Mr. Robertson's letter is full of self-serving innuendos. But when reading through, one can see where the pastor's sympathy lies. He accuses The Washington Post of joining the ranks of those vying for the overthrow of the "duly elected" government of Mr. Taylor and goes on to make the prophecy that the demise of the dictator would create a situation similar to that of Congo after Mobutu. It is interesting that among all the nations in Africa, the only one that Mr. Robertson could use as a reference was the Congo. The Congo, like Liberia is a vastly mineral rich country. The Congo, like Liberia, had a tyrant for leader for decades that became one of the richest men in the world while his country became one of the poorest and ill-managed nations of this planet. Like Mobutu, Charles Taylor makes no difference between his private accounts and public money.

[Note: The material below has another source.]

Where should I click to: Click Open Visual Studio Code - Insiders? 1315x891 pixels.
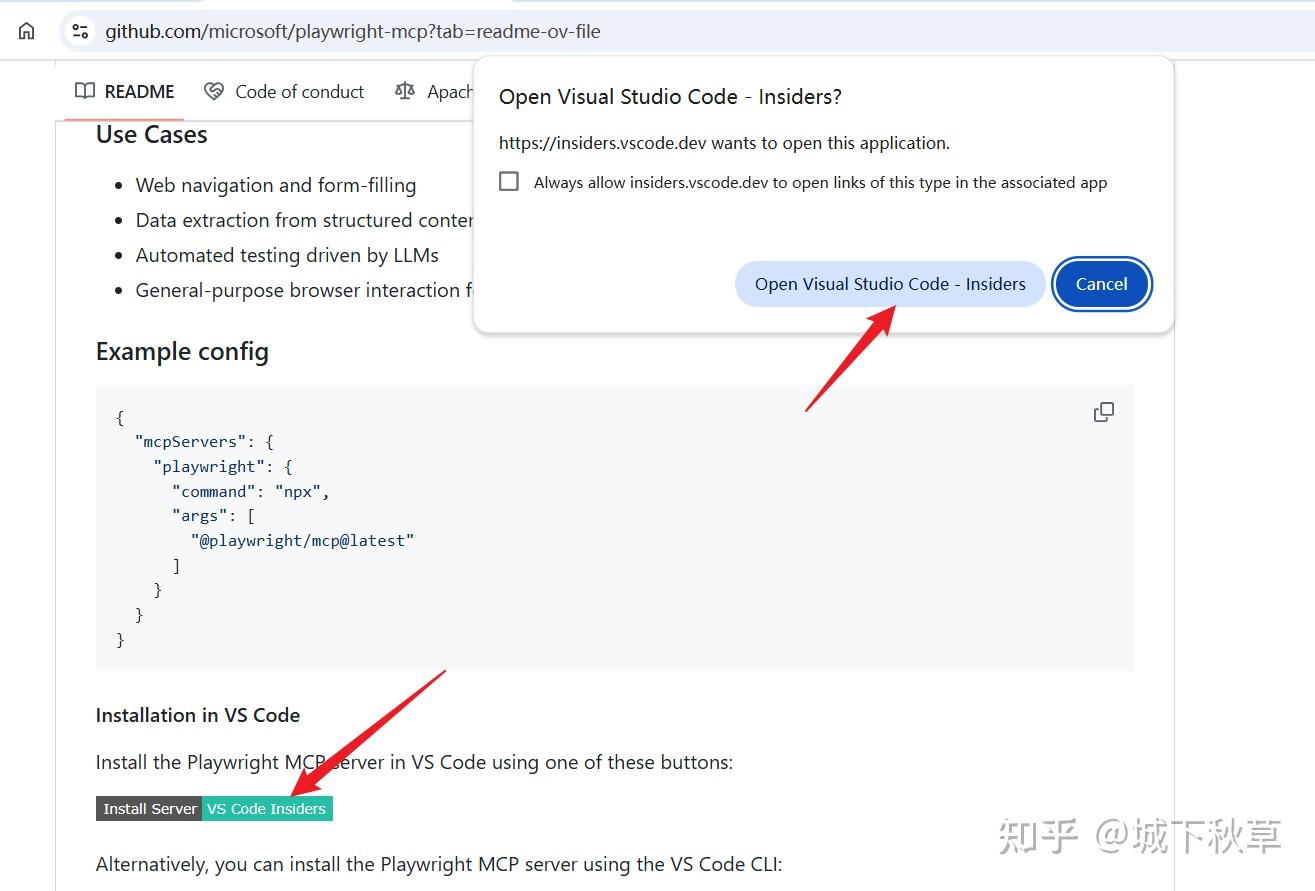pyautogui.click(x=889, y=284)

Mr. Robertson was certainly right in making the assertion that "Liberia does not own anything" in Freedom Gold. This is the only time where he may be right. Most Liberians would not believe had he said that Mr. Taylor did not own portion of Freedom Gold. It is a common knowledge in Liberia that Mr. Taylor has interests in every business in Liberia. He gets his share from every gallon of oil sold in Liberia. He has a percentage of every consignment of rice entering the country. He personally signs every major business deals and requires heads of public corporations to bring to him in his living room proceeds from their business transactions. He collects on the mere auto insurance in the country. He receives money paid to Telecom. Every major business in the country has to account to him. He runs timber corporations and other farms in Palala. He mines diamond and gold. Yes, Mr. Pat Robertson, Liberia does not own anything in Freedom Gold but we know Mr. Taylor does. That's his nature. And this is why Liberia is now sliding into the abyss. 

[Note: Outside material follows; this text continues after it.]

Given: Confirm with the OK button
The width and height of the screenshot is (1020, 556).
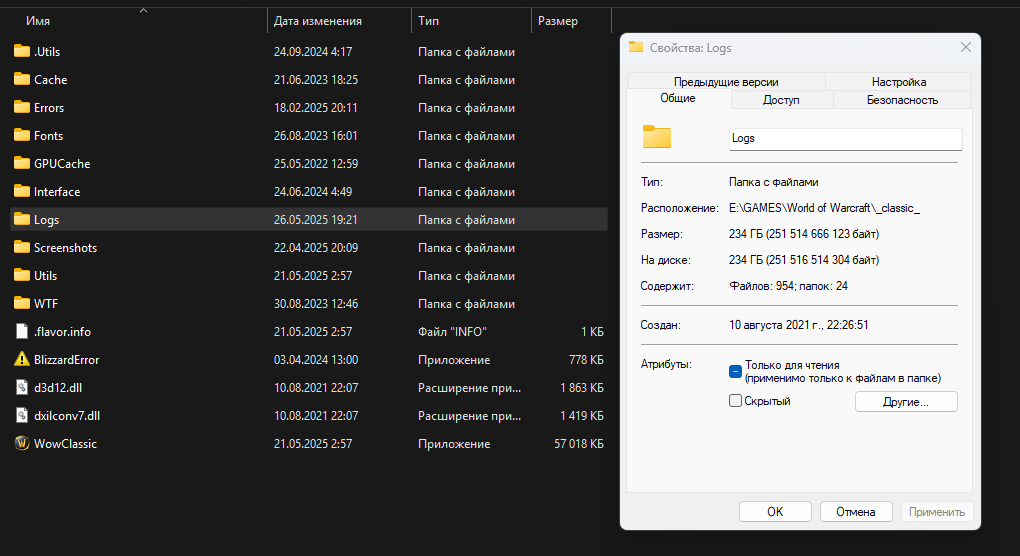Looking at the screenshot, I should point(775,512).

It is hard to take issue with a man who claims that in Liberia today, one can find "freedom of religion, freedom of movement, freedom of expression and what appears to be a judiciary dedicated to the rule of law." Mr. Robertson has never been to Liberia. He was only briefed by Taylor's point man, the great Senator from Bassa County, the former defense minister of the NPFL, Jucontee Tom Woewiyu.

One could be tempted to laugh at the ignorance at display in Mr. Robertson letter. But he is among those who informs the powers to be in this world and who form opinions through their media. He needs to be encouraged to visit Liberia, not as an associate of Mr. Taylor or a televangelist but as a common citizen and stay a few days in a hotel, travel across the country and talk to the people. 

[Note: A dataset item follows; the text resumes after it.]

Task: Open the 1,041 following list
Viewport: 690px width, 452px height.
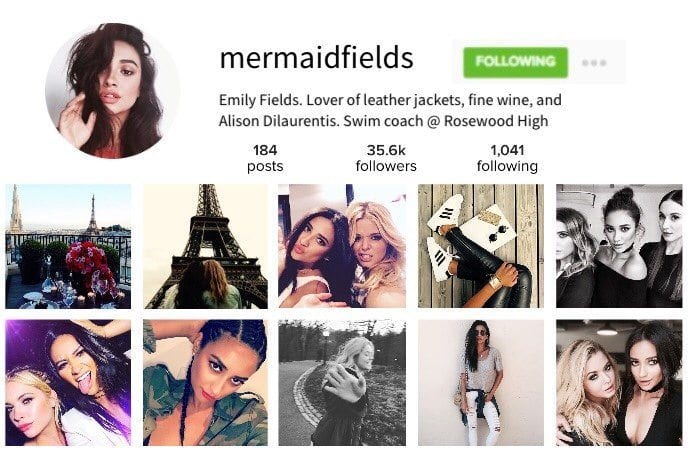Action: (507, 158)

We would like to refer Mr. Pat Robertson to the pastoral letter of Archbishop Francis of the Catholic Church in Monrovia published this past Sunday in Monrovia. Bishop Francis lives in Monrovia, he is not interested in mining gold and knows the risk he takes by pointing to the ills of the Taylor regime, which include but are not limited to theft of public funds, human rights abuses, impunity for murderers in the government, corruption. These accusations from Bishop Francis are the best responses anyone could give to the charades of Mr. Pat Robertson. We know a man of God when we see one.

By his words, Mr. Robertson does not sound any better than any of the many criminals who rush to crisis-stricken countries like Congo or Angola or Sierra Leone to make a few bucks and run out before the chips fall. In a few months from now, Mr. Robertson could go back to Liberia and pray with any new government, pretending that he never knew anything about the human abuses of the reign of terror of killer Taylor. Can one be any blinder than he who does not want to see?

Somewhere, in the Bible, there is an appropriate quote for this kind of things, but we will let Mr. Pat Robertson find it, and hopefully, he would read it to his buddy Charles G. Taylor.